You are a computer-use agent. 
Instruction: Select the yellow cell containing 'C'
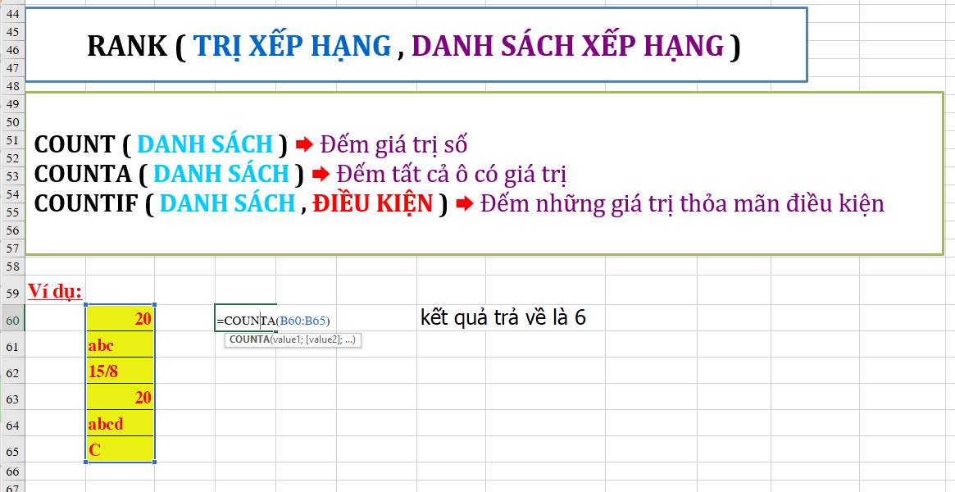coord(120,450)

_ _ _

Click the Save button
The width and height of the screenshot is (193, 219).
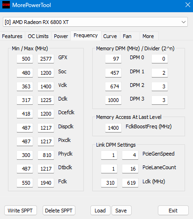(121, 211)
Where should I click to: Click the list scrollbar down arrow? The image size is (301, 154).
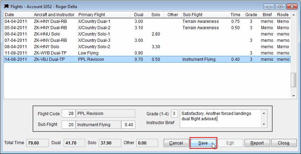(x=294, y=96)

_ _ _

What is needed: Return, word for word, the lines from the one containing "You are a computer-use agent." up to and including the one containing "coord(120,450)", leaving out the pictures.

Exercise solution:
You are a computer-use agent. 
Instruction: Select the yellow cell containing 'C'
coord(120,450)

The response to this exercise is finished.